An Access Economics report on the cruise industry released on Monday found the sector was the standout performer in the tourism market in 2007/08 (2007/08) contributing $1.2 billion to the national economy.
Carnival Australia, the country’s largest cruise shipping company, said that contribution could more than double in 10 years if governments committed to improving port facilities.
Carnival chief executive Ann Sherry said port infrastructure was needed in Sydney in particular so the sector could reach its growth potential.
“The industry and government must work together to resolve outstanding issues such as capacity constraints,” she said.
The industry’s economic contribution in 2007/08 was up 54 per cent from $781 million the previous financial year, in gross output terms, Access Economics said in its second annual report on the sector.
In value added terms the contribution increased to $549 million, from $357 million a year earlier.
Access Economics predicts the cruise industry could achieve growth of seven per cent each year for the next decade.
This compared to the general holiday sector, where international tourism rose by a modest 3.9 per cent in 2007/08, based on visitor nights, and domestic tourism activity dropped 2.4 per cent.
Access Economics also said the cruise industry’s market penetration could rise from one to two per cent of the Australian population in calendar 2009 to three to five per cent in 2020, bringing it into line with more developed markets such as the US, UK, and Germany.

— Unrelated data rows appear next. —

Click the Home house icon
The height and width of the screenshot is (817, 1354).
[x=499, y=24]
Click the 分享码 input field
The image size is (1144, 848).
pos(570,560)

“Carnival Australia expects the local cruise industry will carry one million passengers by 2020 but this target will prove elusive if holidaymakers who want to travel around a first class country are discouraged by second rate port facilities,” Ms Sherry said.

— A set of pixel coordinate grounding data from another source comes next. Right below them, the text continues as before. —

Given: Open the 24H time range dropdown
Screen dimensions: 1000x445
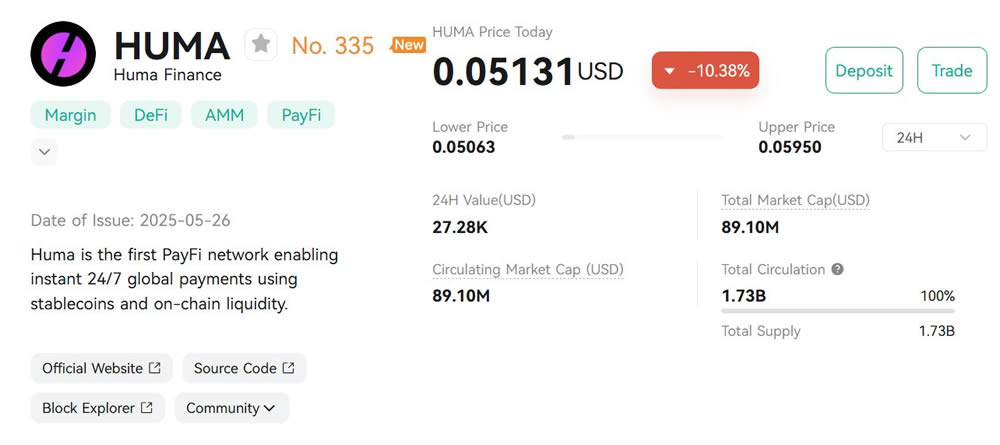Looking at the screenshot, I should [x=934, y=137].
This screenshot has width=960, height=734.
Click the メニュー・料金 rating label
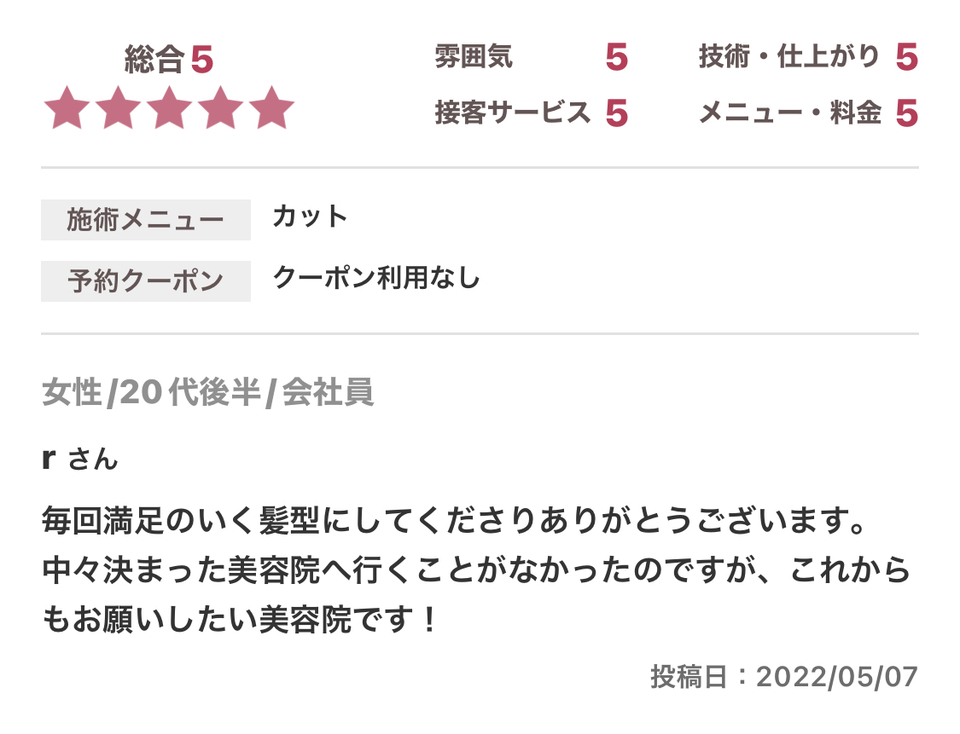790,113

“The importance of Sydney as a destination is critical to the growth of the cruise sector in terms of attracting international (cruise) tourists to Australia.”
In Sydney, Ms Sherry said solutions are needed east of the Sydney Harbour Bridge to accommodate the bigger ships being built around the world.
“As our cruise ships increase in size, on 15 per cent of liners visiting Sydney in 2020 will be able to dock west of the harbour bridge,” she said.